→ PROBLEM TO SOLVE: Every line in the data below from the one containing "The image size is (582, 378)." down to the one containing "Given: Click the teal", both included, must be retyped exactly; no other line is to appear.

→ SOURCE MATERIAL:
--- START ---
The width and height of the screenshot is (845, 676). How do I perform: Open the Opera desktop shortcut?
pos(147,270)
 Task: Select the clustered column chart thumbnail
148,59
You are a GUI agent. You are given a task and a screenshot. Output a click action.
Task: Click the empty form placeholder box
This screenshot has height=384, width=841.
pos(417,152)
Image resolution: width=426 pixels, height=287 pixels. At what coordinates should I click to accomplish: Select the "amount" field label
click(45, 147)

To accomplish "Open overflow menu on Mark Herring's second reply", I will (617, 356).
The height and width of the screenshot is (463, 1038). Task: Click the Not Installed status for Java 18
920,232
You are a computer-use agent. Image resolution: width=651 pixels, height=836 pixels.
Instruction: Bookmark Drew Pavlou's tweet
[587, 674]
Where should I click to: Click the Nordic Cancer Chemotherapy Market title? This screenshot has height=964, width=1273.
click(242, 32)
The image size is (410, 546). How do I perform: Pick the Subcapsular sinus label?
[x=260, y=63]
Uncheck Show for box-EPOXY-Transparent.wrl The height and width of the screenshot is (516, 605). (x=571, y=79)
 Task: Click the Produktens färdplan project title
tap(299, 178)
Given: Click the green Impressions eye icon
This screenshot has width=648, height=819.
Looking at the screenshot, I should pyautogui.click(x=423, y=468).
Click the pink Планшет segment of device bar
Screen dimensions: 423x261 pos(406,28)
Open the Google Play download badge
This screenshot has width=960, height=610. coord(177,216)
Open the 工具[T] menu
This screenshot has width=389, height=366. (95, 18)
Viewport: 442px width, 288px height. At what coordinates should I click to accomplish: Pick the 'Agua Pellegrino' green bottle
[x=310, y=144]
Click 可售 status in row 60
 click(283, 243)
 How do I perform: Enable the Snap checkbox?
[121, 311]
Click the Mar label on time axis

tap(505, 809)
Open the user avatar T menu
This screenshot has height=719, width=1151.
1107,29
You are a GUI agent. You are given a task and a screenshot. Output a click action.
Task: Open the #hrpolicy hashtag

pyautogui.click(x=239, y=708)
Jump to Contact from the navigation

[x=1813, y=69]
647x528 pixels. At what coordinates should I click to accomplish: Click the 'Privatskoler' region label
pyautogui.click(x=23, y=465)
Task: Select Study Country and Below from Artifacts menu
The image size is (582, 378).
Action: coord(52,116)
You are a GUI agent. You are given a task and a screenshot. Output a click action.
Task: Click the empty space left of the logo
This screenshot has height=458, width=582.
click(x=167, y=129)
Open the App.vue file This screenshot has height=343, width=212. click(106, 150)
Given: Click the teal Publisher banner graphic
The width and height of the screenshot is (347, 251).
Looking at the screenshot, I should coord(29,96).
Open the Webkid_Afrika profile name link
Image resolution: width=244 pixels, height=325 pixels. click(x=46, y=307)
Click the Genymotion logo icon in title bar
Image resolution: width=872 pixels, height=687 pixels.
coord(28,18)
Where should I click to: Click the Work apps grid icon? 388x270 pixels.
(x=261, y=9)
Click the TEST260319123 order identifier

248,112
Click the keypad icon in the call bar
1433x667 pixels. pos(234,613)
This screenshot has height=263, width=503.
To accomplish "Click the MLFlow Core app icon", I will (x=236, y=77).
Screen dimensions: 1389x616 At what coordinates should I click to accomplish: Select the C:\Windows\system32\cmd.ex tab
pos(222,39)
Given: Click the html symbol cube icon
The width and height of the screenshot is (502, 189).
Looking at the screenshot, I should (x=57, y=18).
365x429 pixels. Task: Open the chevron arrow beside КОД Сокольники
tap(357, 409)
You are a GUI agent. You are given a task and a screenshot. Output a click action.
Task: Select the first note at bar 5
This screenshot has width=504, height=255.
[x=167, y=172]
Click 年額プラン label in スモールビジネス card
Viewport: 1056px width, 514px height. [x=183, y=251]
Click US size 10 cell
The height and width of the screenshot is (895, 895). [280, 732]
--- END ---
→ RESPONSE BELOW:
The image size is (582, 378).
Action: coord(52,116)
You are a GUI agent. You are given a task and a screenshot. Output a click action.
Task: Click the empty space left of the logo
This screenshot has height=458, width=582.
click(x=167, y=129)
Open the App.vue file This screenshot has height=343, width=212. click(106, 150)
Given: Click the teal Publisher banner graphic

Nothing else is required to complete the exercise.